Book Review by Willard Manus

Django Reinhardt was born in a horse-drawn gypsy caravan in 1910. Five years later his musician father abandoned the family, but Django's mother supported it by making bracelets out of spent WW I artillery shells. Django never went to school, could not read or write, but he did have a way with musical instruments. He first played the violin, then the banjo and guitar, becoming a virtuoso at the age of twelve. Nightly he played in Paris' rough, working-class dancehalls that were packed with men and women, pimps and whores, roughnecks and gangsters. The gypsy music of these clubs was called musette and it was roughly the equivalent of the blues in the Mississippi Delta, flamenco in Seville, the tango in Buenos Aires.

In 1926 the boy wonder Django heard the siren song of jazz, brought to Paris by Billy Arnold's Novelty Jazz Band, direct from the USA. The all-Black ensemble played music that Django had never heard before, music that touched his soul and heart. From that day on, he began to absorb and assimilate the new music, master its harmonies and phrasing, learn how to improvise and swing.

In a few short years, Django had turned himself into a jazz musician, one whose prowess came to the attention of Jack Hylton, a Brit whose slick, successful big band was patterned after Paul Whiteman's. Hylton offered Django a job, one that gave him access to the world of jazz, a world that eventually made him famous--the most famous gypsy in modern history, a man who played with the likes of Coleman Hawkins, Duke Ellington and Dizzy Gillespie, performed for kings and queens, made his name known to millions.

Now Michael Dregni has published DJANGO--THE LIFE AND MUSIC OF THE GYPSY LEGEND (Oxford University Press), a biography that can rightfully be called masterful, thanks to its wide-ranging research, vivid writing and expert insight into Django's music (Dregni not only writes for Vintage Guitar magazine but plays guitar himself).

Dregni lived in France as a boy and learned excellent French, which helped him greatly in researching his book.
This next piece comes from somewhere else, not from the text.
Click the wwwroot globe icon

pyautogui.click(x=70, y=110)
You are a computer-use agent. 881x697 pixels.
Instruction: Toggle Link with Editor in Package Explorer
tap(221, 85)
He also earned the respect of the gypsies who knew Django and could separate fact from fiction where his life was concerned. Django left few letters and gave few interviews, preferring, like most gypsies, to keep his secrets hidden from the gadje, the outside world. Thus Dregni had to be a good detective in tracking down the truth about Django, a challenge that defeated many a writer before him, including the novelist James Jones.
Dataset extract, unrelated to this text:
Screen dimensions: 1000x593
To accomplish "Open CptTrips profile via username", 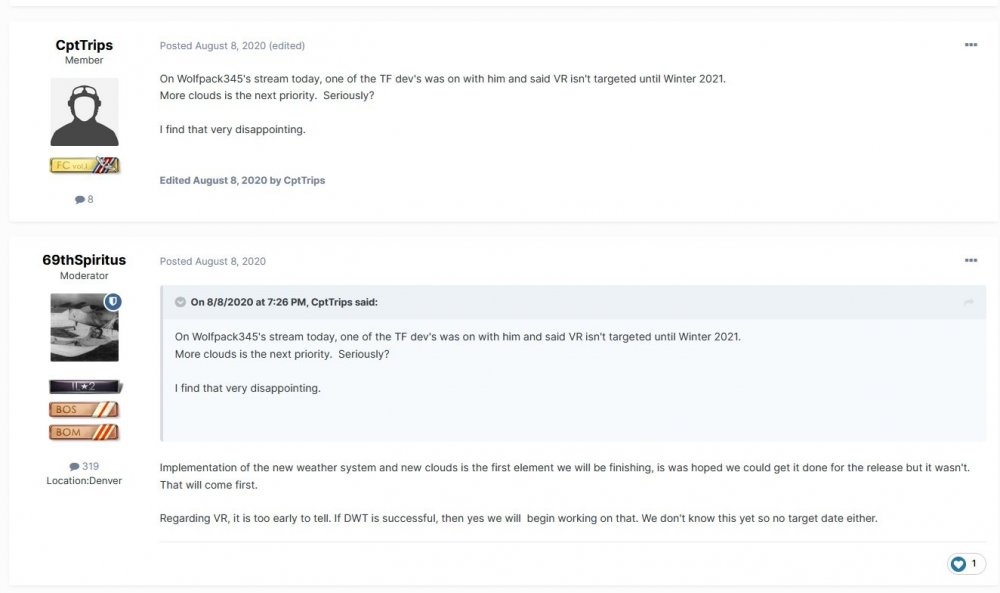I will tap(84, 46).
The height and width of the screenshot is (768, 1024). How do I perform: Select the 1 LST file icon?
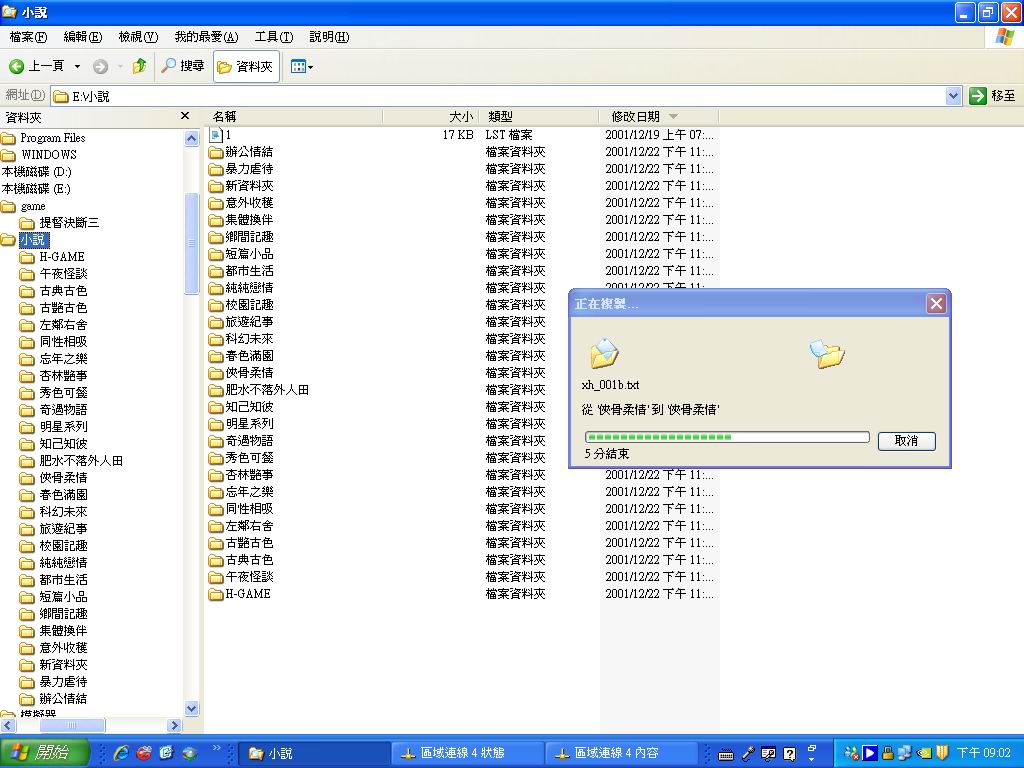point(216,135)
Django was a true gypsy: he loved the open road, fishing, stealing, drinking wine and playing billiards with his cronies. Notoriously unreliable, scornful of clocks and time, he made tons of money but tossed it all away on cards and cars, did not believe in schools or doctors, burned himself out at the age of 43. But when he sat down to play, whether for himself or for an audience at Carnegie Hall, he made, as the poet Jean Cocteau said, "his guitar speak with a human voice."

Django was a lot like Miles Davis in the way he was always experimenting, always trying to grow by playing the latest music. Thus he went from musette to swing and straight-ahead jazz to post-war bebop. When he first heard Charlie Parker play, "He was in ecstasy," said a fellow musician. "The audacity of Bop took his breath away. This music reached down deep inside him and little by little, his playing evolved, you could hear it, without premeditation."

Django, who had become tired and disillusioned playing old-fashioned jazz, was reborn as a musician. He began to express himself with total freedom. As he told a drummer friend, "They make me suffer sometimes, these young punks who think it's all happening now, that we're no good anymore, that we're finished! So one day I got angry. I began to play so fast they couldn't keep up with me! And I gave them some new tunes to play with difficult harmonies and again they couldn't follow me! Now they have some respect for me!"

After listening to the post-war Django play, a journalist said, "This gypsy's worth a Goya." The same can be said of Dregni's new book.